Batson does not provide a checklist of what trial judges should consider in evaluating these challenges. Instead, the Supreme Court said more generally that "[i]n deciding whether the defendant has made the requisite showing, the trial court should consider all relevant circumstances." Id. (emphasis added). Batson gave two examples of relevant circumstances: (1) "a pattern of strikes against black jurors included in the particular venire" and (2) "the prosecutor's questions and statements during voir dire examination." It emphasized, however, that its "examples [were] merely illustrative." Id. at 97. The issue now before us is whether this precedent from the Supreme Court permits a state court to exclude, at the prima facie stage, proffered evidence that compares excluded African-American venire members with the accepted white jurors.
The Illinois Supreme Court determined, as a matter of law, that the comparison of excluded African-American venire members with white jurors was not relevant evidence: "at this stage . . . it is not our role to search . . . for similarities between stricken black and accepted white venire members." Henderson, 568 N.E.2d at 1250. Perhaps it was not the court's role to "search" for similarities, but in this case, Henderson had vehemently requested a comparison analysis and provided the court with all of the relevant characteristics of the excluded and accepted venire members. Declining to search out similarities is far different from refusing to consider, on relevance grounds, evidence of similarities when the defendant presents it. We see nothing in Batson that takes such a crabbed view of what might be relevant to the consideration of "all" the circumstances surrounding the exercise of the state's peremptory challenges. Indeed, this court has already interpreted Batson to require a consideration of precisely this kind of comparison evidence. See Mahaffey v. Page, 162 F.3d 481, 484 (7th Cir. 1998). Our decision in Mahaffey is obviously not directly applicable here, as we may look only to Supreme Court decisions as the source of law. But Mahaffey did express our understanding of the scope of Batson, and as such we find it a useful secondary source. Even with the benefit of further briefing in this case, we can find nothing in Batson that entitles a state court to exclude from the prima facie case an entire category of evidence that has the potential to throw light on the question of intentional discrimination.
We conclude that it was an unreasonable application of Batson for the Illinois Supreme Court to decline to consider this evidence as part of the prima facie determination. As we commented in Mahaffey, "[i]f an excused African-American had characteristics and opinions that were similar to those of a juror who sat, for example, then an obvious inference . . . would be that the strike was racially motivated." Id. at 485. Of course, had Henderson not requested the comparison analysis, and had he not offered the evidence necessary for a proper analysis, a comparison may not have been a "relevant circumstance" for the state court to consider. But Henderson actually made all the arguments and provided all of the evidence necessary to allow the court to conduct the analysis.
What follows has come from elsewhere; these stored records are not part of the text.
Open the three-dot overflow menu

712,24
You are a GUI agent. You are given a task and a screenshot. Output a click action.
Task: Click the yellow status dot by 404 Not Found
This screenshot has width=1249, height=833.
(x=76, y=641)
First, in his appellate brief to the Illinois Supreme Court, Henderson explicitly asked the court to do a comparison analysis: "Just as the sole factor shared by 8 black jurors was their race, the sole factor which distinguished them from the ten white jurors who were seated [was] also their race. . . . The record here establishes that the State exercised 8 of 13 peremptory challenges against blacks . . . whose sole distinguishing characteristic from the ten white jurors who were selected was also their race." (Granted, Henderson did not make this argument before the trial court, but as we already discussed, we are examining the Illinois Supreme Court's decision.)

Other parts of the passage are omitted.